Shanghai Public Security Bureau secretly monitors British, U.S. and Australian citizens, including government personnel, senior executives of giant corporations-Shanghai airport sets up secret monitoring list of British, U.S. and Australian visitors, including 9-year-old child

Foreign media recently revealed that a confidential internal data from Shanghai’s Pudong International Airport showed that nearly 700 Americans, 161 Australians and more than 100 Britons were secretly placed on a watch list by Chinese Communist authorities at immigration, including government workers, corporate CEOs, seemingly ordinary tourists and even children as young as 9 years old.

The New York Post reported on July 7 that the data was first obtained by Australian cybersecurity firm Internet2.0 and later shared with the New York Post.

Security experts said the lists were originally stored on the servers of the Shanghai Public Security Bureau, and they were unsure whether the travelers were specifically selected for inclusion in the database or whether it was part of a broader Communist Party surveillance operation.

U.S. media reported that the highly classified database contained a spreadsheet with names, dates of birth and passport numbers of 697 U.S. citizens who were blacklisted when they passed through Shanghai’s Pudong International Airport in 2018 and 2020.

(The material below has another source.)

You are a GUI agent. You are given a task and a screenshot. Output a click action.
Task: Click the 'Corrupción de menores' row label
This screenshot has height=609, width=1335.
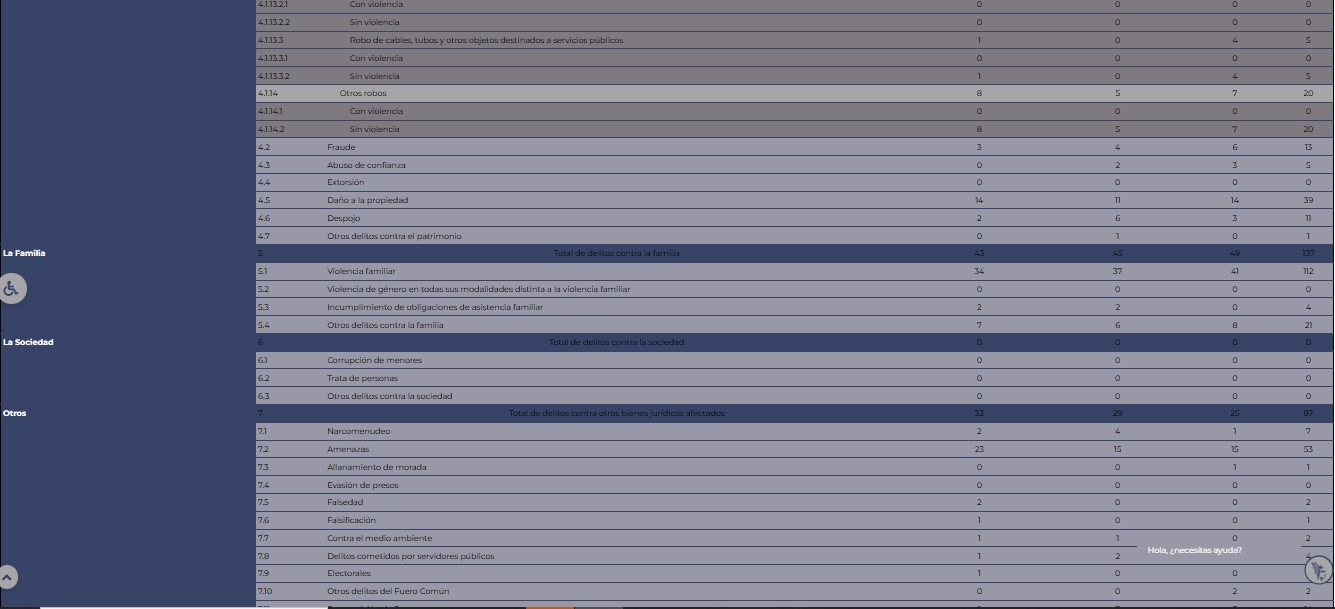click(374, 360)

Many of those on the list are researchers or professors at U.S. universities – including an executive at New York University in Shanghai. The list also contains corporate executives in the fields of finance, technology and biomedicine, including executives from major U.S. companies such as Apple, Microsoft, GE Healthcare, Pfizer and Merrill Lynch.

Grammy Award-winning R&B singer Ashanti Douglas, an employee of the U.S. State Department’s Bureau of International Organization Affairs, and a documentary filmmaker are also on the list.

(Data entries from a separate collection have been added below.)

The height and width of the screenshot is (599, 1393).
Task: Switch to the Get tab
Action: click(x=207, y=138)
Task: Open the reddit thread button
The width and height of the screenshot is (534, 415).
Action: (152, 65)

In addition, some of the people on the list appear to be ordinary tourists, such as college students and even children as young as 9 years old.

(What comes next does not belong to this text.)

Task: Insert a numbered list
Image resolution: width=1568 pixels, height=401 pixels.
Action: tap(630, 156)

Internet2.0, the cybersecurity firm that obtained the list, said it provides “an unprecedented look at how China [the Communist Party] has used technology to build its surveillance state and how it uses data as a means of control.

“This system gives us a glimpse into China’s (CCP) ambition to collect everything it can and impose its will on the jurisdiction, violating norms of privacy and accountability.” Robert Potter and David Robertson, co-CEOs of Internet2.0, said in a statement.

While governments, including the United States, keep a watch list of suspected terrorists or people alleged to have committed serious crimes, these records from the Chinese Communist Party are completely different, the newspaper noted, showing that it is collecting and storing personal information from ordinary foreign visitors.

Britain and Australia have launched investigations

The list that has come to light shows 161 Australian citizens, including a former Australian intelligence chief.

The Australian Broadcasting Corporation (ABC) reported last week that the country’s security officials had obtained the data and were investigating.

Britain’s Telegraph newspaper reported that the list contained more than 100 British citizens, some of them government officials or business leaders, and that Britain’s MI5 was also investigating the matter.

In addition to details of international visitors, Internet2.0 found that the database also contains a blacklist of people monitored or questioned in Shanghai, many of whom are considered “terrorists,” including thousands of Uighur Muslims.

According to the company, this shows that Communist authorities are “blurring the lines between law and order, counterterrorism and political crime.

“Within this system, because there are no constraints, information is being collected on almost everyone.” The company’s co-CEO concluded in a statement.

Samantha Hoffman, a senior analyst at the Australian Strategic Policy Institute and a researcher on Chinese surveillance, told the ABC that she has seen similar public security databases in China.

She said, “It shouldn’t be an uncommon thing for any foreigner visiting China that they might be tracked [by Chinese Communist authorities].”

Zhenhua Data, a Shenzhen, China-based company, was also kicked in the media last year for collecting information on the Internet about prominent figures in politics and business and their friends, relatives and close associates in countries around the world. The story was reported simultaneously by the U.S. Washington Post, the Australian Financial Review, the U.K. Daily Telegraph and the U.K. Guardian, causing a stir.

The amount of data that came to light at the time was even more staggering, including 52,000 Americans, 35,000 Australians, 10,000 Britons and 5,000 Canadians. These included not only world-renowned politicians and businessmen, technology upstarts, academics, bank bosses, journalists and lawyers, but also their families, such as the eleven-year-old daughter of Canadian Prime Minister Justin Trudeau, the wife of former acting U.S. Secretary of the Navy Thomas Modly, and the names of their four children.

Zhenhua’s marketing and recruitment documents state that its main target customers are the Chinese Communist Party military. One of the corporate partners listed on Zhenhua’s website is a big data company called Topsy (TRS), which prominently advertises its work with clients such as the CCP’s military and Ministry of Public Security, and claims to provide big data analysis tools that can connect personal information, use of vehicles and communication records with a single click and present them concretely.

After being exposed by the media, Zhenhua’s website has been shut down.